PROBLEM TO WORK ON: What is needed is an exact copy of the lines from the one containing "Given: Open the @baskanbsak... handle link" through the last line of the records below, with no pictures.

-*-*-

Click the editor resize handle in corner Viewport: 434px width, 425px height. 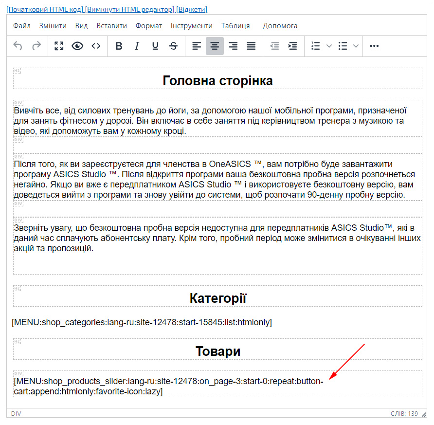coord(424,414)
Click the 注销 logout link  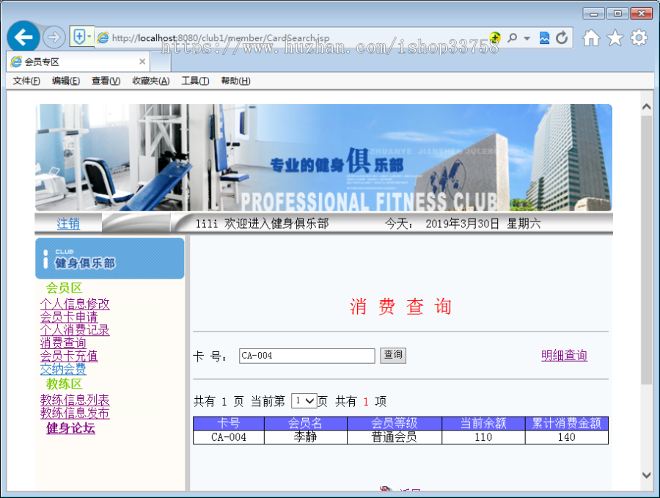coord(67,224)
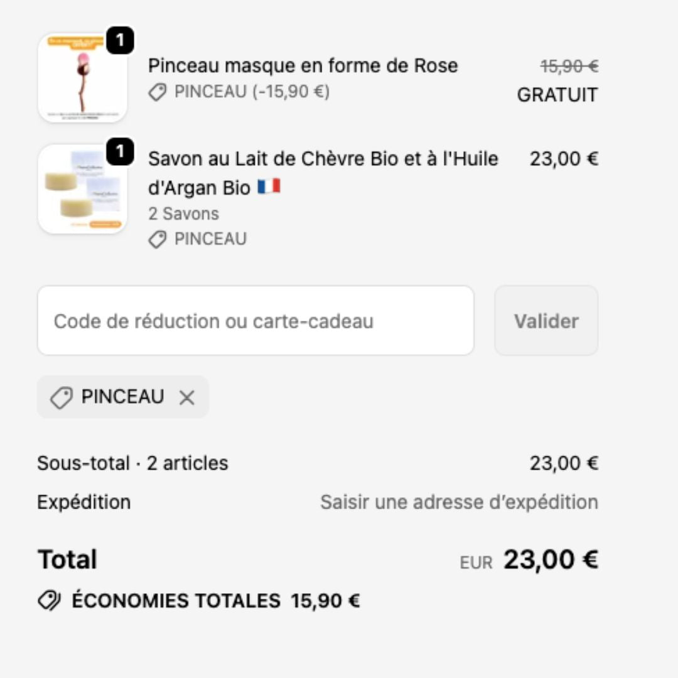Click the Total amount 23,00 €

click(551, 559)
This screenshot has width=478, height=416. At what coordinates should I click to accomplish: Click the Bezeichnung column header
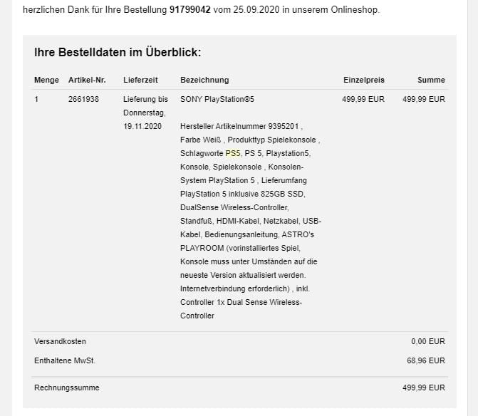(204, 80)
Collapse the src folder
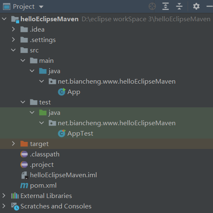213x213 pixels. (x=13, y=50)
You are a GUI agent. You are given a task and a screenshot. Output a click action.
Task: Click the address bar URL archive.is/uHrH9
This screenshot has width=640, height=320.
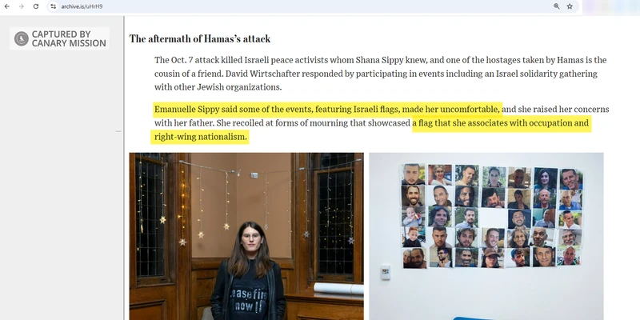[82, 6]

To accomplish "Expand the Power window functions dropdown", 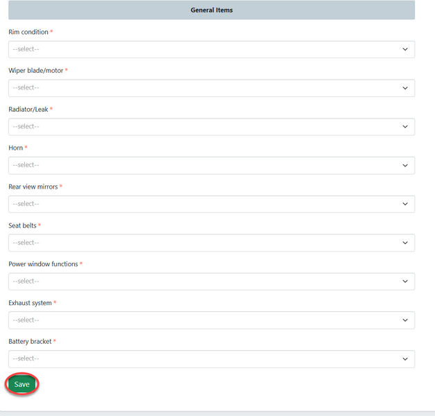I will [x=211, y=281].
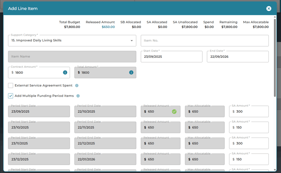
Task: Select the End Date field
Action: [x=237, y=57]
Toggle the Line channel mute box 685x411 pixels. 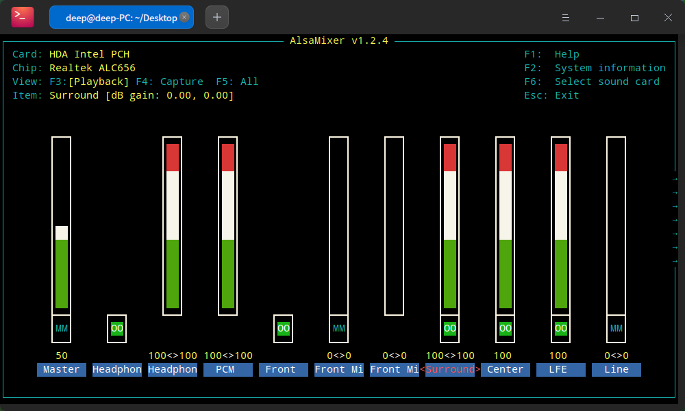pos(617,329)
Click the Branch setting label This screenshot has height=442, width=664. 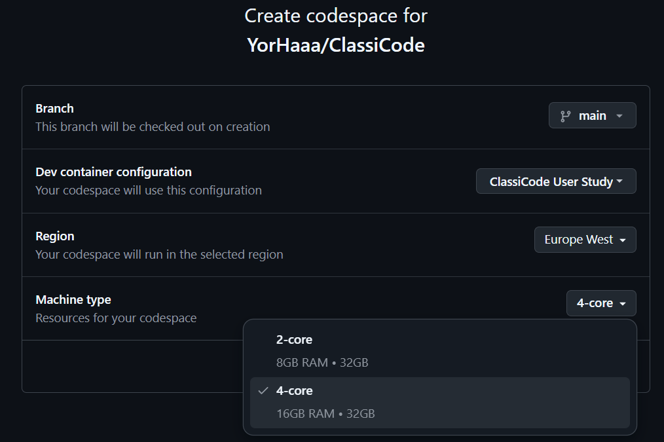click(54, 109)
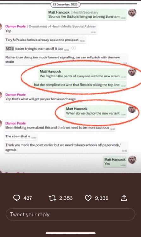Screen dimensions: 141x237
Task: Click in the "Tweet your reply" field
Action: [x=71, y=214]
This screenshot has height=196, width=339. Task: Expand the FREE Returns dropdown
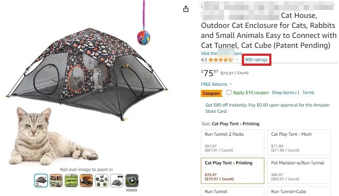[231, 84]
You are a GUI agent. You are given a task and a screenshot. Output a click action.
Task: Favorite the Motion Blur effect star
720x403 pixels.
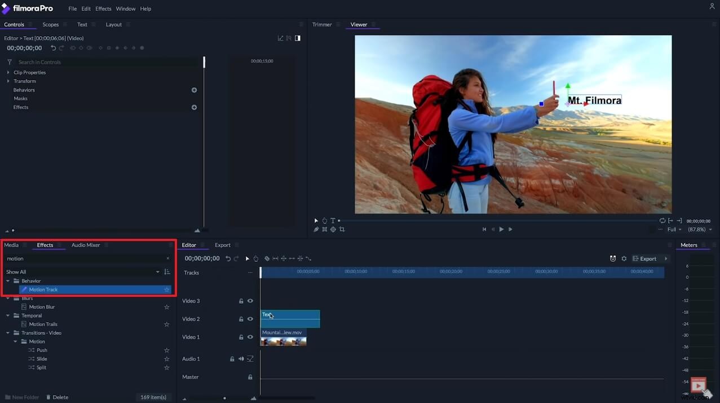point(167,306)
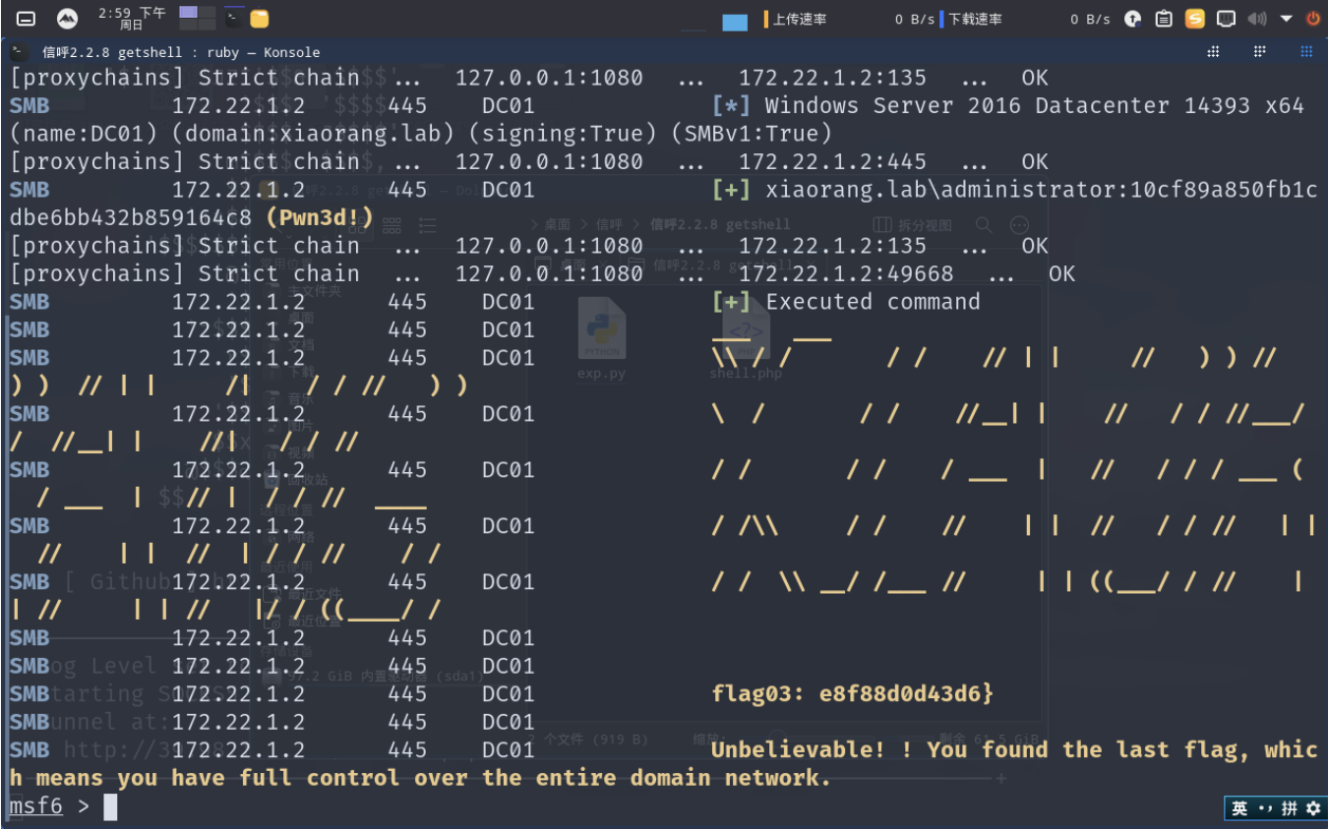Open input method settings gear icon
Viewport: 1328px width, 830px height.
point(1312,808)
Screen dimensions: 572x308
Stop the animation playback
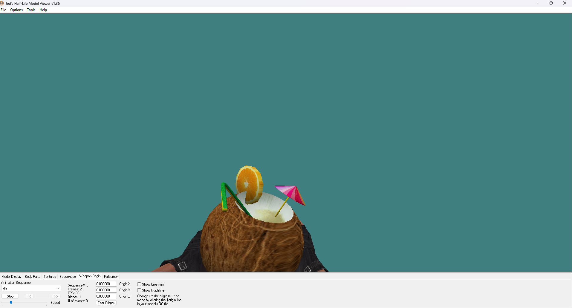click(10, 296)
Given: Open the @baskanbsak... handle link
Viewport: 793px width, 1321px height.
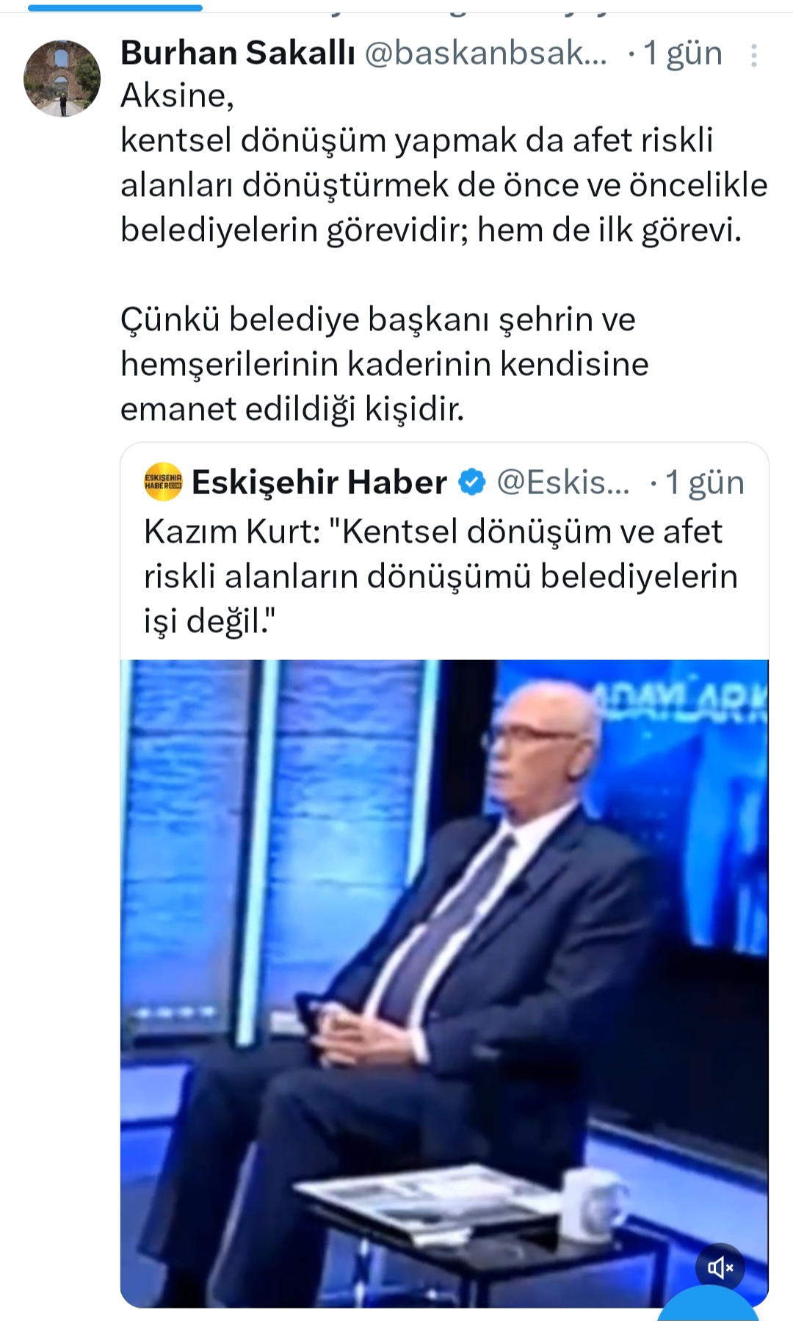Looking at the screenshot, I should 486,53.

-*-*-

RESULT:
Given: Open the @baskanbsak... handle link
Viewport: 793px width, 1321px height.
Looking at the screenshot, I should 486,53.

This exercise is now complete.